* **Document segment**
══════

So these are the principles. If we stick to the particular type of ritualism—because I confess a particular type of faith, and my faith describes this sort of ritualism, I must follow—then you stick to that, you cannot make any progress. And if you go on simply philosophizing—this ism, that ism, that ism, nonsense-ism—then also you will not be able. And if you become mundane moralist, then also you will not be able. You have to become transcendental to all these mundane principles; then it will be possible to become perfectly Kṛṣṇa conscious. So it is not transgressing, because as soon as you become really Kṛṣṇa conscious, then you become all: you become a philosopher, you become a ritualistic, you become actually moralist. What is the standard of morals? Can you explain? What is the standard of morality? Can you explain? Can any one of you say? Have you got any idea what is the standard of morality? The standard of morality is to obey the Supreme. That is standard of morality. Standard of morality does not mean that you manufacture something morality out of your concoction. No. Standard of morality is to obey the Supreme. That is standard of morality. Example. Example is, just like this State, the State has law that if you commit murder, then you will be hanged. It is immoral. If you commit theft, then you will be punished. But when the State says that you go and become a spy and become a thief and bring out these documents on the enemy’s camp, that is morality. If you kill a man, you will be hanged. But when the State order, if you kill an enemy, hundreds of enemy, you will be awarded gold medal. So if you stick to the principle, theft and murder, and do not follow the State order, you will be considered, what is called, tyrant, or what is that? Traitor. Traitor.
So if in our practical experience we see to obey the order of the Supreme is morality, standard of morality, don’t you think to obey the supermost supreme, the Supreme Personality of Godhead, to obey Him, that is morality. That is morality. So if you stick to the mundane principle, then it will not be. Therefore the astrologer advises the poor man,
pūrva-dike tāte māṭi alpa khudite
dhanera jhāri paḍibeka tomāra hātete
In other words, that if you take this process of Kṛṣṇa consciousness, devotional service, a slight attempt will give you the treasury house of that wealth. A slight attempt. Sv-alpam apy asya dharmasya trāyate mahato bhayāt. This is the only, only path. Bhaktyā mām abhijānāti yāvān yaś cāsmi tattvataḥ [Bg. 18.55]. In the Bhagavad-gītā you will find that if you actually want God, then you will have to follow this process, Kṛṣṇa consciousness, and transcendental loving service to the Supreme Lord. That will make you successful. Even if you execute a little percentage of this process, then you will touch at once, at least you will know, “Oh, here is the hidden box containing the treasure.” Now, gradually, you open it and then enjoy. But at once you will get information, “Here is the thing.” So this is the process. Aiche śāstra kahe—karma, jñāna, yoga tyaji’.

══════

* **Information provided**
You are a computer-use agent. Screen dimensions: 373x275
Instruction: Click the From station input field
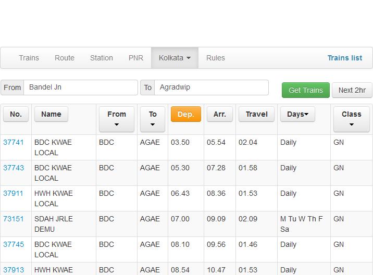point(81,88)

══════

From the lecture excerpt on morality and Kṛṣṇa consciousness at the top of the page, list every sentence or verse line that is written in a language other than English, leaving out any bracketed reference.

- pūrva-dike tāte māṭi alpa khudite
- dhanera jhāri paḍibeka tomāra hātete
- Sv-alpam apy asya dharmasya trāyate mahato bhayāt.
- Bhaktyā mām abhijānāti yāvān yaś cāsmi tattvataḥ
- Aiche śāstra kahe—karma, jñāna, yoga tyaji’.